Written problem — Count the lines in the records below that contain the string "plus", treating uppercase and lowercase as different. Reply with only the number.

Listing —
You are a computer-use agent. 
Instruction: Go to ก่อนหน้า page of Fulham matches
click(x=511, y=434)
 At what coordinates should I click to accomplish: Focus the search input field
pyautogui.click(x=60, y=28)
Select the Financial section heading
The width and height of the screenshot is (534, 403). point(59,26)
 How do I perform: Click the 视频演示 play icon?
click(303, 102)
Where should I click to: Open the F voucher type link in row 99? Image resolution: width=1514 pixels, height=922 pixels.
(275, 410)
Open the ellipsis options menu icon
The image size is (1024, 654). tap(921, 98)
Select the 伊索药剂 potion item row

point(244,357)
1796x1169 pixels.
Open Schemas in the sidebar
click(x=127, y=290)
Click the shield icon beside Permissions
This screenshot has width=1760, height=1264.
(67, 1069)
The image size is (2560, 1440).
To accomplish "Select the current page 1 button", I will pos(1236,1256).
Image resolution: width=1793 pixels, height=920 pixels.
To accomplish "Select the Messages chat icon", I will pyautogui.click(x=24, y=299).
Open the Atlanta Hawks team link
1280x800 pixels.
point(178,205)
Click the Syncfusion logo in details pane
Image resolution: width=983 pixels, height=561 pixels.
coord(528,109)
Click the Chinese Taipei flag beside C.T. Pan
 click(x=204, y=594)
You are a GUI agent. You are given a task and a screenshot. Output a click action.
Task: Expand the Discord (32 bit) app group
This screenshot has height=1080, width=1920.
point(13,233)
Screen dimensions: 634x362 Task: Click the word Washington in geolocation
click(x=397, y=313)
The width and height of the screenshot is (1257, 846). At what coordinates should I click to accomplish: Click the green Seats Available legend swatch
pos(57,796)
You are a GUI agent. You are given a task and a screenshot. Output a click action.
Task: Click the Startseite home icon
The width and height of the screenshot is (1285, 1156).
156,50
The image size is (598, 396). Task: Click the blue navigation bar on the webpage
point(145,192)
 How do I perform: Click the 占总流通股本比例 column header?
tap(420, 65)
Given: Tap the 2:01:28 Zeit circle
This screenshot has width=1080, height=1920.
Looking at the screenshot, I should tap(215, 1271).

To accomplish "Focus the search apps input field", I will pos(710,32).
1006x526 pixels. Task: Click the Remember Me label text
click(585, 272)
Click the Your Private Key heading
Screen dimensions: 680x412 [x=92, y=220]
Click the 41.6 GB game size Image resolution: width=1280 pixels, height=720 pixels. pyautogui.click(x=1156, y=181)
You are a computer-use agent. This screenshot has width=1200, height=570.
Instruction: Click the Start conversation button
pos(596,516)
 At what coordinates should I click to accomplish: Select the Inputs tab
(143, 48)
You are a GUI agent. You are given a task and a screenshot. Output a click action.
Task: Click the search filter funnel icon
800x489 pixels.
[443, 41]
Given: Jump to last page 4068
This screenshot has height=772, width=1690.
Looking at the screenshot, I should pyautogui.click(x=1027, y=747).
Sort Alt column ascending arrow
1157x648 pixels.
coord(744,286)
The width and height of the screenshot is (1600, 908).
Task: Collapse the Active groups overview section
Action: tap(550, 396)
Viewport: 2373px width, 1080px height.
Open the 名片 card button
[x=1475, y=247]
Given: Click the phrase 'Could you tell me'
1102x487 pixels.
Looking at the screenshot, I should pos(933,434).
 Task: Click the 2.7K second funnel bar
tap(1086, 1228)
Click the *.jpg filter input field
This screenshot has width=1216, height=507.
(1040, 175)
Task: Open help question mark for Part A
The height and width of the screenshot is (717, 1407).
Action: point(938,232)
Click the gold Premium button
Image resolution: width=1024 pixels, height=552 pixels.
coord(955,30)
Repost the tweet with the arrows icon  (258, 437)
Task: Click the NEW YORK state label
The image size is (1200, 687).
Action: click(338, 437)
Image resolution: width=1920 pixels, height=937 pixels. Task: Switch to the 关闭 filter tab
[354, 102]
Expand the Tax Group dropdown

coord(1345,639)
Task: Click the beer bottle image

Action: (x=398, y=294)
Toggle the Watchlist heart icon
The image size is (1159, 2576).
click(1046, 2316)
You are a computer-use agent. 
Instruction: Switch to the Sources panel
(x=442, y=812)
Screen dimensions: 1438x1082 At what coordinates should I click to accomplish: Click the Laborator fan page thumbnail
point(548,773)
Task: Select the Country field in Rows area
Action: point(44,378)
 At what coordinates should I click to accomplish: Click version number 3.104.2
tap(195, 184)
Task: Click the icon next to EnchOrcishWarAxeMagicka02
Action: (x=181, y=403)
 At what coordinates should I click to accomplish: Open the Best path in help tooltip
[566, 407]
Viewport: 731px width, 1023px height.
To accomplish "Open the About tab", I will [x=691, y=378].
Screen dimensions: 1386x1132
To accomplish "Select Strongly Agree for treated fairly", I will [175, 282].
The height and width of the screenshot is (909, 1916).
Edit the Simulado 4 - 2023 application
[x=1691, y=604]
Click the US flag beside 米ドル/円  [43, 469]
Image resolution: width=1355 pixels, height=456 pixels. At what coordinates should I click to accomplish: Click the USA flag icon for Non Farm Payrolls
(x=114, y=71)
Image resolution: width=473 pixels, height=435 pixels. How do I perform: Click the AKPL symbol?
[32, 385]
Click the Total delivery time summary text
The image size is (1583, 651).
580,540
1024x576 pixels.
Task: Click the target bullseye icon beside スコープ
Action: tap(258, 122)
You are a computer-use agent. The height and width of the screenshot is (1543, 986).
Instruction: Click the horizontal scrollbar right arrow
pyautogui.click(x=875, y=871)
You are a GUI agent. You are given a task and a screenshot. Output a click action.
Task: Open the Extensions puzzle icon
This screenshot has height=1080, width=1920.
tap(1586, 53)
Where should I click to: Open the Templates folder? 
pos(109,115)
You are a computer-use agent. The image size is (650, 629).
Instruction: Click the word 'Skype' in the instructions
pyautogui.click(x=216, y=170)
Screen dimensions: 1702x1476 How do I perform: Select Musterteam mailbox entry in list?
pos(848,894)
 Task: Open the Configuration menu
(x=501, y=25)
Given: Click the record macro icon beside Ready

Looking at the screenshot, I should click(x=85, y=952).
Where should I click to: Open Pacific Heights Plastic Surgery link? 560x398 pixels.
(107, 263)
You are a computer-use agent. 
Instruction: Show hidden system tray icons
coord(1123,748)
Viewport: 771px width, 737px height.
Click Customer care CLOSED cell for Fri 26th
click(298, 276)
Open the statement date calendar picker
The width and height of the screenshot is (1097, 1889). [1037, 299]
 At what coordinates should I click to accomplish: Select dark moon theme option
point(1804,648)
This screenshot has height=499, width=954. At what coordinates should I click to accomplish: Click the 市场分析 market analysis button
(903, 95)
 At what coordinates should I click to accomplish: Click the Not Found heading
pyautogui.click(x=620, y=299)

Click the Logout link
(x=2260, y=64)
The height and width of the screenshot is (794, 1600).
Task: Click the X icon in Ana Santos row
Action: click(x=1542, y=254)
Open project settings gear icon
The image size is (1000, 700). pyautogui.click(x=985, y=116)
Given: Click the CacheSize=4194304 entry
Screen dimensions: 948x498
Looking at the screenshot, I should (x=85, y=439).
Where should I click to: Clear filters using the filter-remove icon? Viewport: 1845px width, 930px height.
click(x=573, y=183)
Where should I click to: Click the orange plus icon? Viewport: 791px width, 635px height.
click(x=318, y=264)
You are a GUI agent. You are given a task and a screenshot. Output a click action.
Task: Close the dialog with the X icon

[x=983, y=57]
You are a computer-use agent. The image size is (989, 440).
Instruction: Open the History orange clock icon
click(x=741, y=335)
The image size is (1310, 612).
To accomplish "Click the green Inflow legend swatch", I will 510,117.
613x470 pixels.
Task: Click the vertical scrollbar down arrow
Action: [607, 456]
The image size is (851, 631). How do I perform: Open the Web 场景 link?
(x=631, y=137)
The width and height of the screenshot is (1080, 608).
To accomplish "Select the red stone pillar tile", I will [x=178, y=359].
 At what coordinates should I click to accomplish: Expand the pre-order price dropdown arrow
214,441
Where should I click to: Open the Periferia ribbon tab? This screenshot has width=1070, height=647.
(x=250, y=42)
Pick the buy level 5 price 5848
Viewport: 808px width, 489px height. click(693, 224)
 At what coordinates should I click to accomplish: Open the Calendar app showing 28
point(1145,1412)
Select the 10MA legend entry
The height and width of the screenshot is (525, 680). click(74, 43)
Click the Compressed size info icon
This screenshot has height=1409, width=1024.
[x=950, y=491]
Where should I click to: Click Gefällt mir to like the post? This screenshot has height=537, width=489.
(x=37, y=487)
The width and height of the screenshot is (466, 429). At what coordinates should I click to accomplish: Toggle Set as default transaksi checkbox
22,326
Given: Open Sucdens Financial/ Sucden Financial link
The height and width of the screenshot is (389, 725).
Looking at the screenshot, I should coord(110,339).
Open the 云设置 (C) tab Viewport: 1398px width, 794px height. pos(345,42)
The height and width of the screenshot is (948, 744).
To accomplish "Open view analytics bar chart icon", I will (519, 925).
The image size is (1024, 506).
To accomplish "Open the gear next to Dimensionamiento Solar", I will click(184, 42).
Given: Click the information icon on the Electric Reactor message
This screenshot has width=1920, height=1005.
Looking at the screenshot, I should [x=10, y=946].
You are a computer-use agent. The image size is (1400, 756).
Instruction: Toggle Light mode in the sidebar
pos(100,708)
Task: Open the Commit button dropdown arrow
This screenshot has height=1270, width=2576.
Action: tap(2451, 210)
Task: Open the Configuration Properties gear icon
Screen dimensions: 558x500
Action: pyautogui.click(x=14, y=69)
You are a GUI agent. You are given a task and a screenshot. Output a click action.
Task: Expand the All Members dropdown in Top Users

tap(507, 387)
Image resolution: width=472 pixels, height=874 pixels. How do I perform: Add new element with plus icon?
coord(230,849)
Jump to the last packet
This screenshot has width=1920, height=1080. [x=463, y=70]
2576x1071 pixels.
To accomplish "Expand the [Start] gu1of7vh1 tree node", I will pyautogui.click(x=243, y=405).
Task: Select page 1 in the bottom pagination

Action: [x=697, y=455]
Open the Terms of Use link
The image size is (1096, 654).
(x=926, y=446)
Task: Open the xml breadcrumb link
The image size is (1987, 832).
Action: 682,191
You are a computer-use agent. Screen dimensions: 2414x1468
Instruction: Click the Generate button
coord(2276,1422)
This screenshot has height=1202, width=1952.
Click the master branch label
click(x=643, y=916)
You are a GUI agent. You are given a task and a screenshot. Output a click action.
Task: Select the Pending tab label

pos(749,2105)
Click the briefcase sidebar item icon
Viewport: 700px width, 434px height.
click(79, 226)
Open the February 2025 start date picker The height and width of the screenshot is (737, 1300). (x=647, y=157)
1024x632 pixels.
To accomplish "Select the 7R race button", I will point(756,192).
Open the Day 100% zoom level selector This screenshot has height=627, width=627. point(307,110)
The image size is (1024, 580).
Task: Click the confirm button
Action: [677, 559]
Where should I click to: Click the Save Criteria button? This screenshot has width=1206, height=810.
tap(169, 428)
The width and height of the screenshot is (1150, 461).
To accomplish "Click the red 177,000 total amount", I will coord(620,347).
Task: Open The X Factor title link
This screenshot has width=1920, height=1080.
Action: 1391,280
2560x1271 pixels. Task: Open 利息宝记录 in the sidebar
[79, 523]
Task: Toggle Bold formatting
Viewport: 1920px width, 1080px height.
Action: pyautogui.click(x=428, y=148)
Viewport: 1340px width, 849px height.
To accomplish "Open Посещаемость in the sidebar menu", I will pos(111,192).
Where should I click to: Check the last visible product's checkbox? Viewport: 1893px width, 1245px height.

Finished answer — 2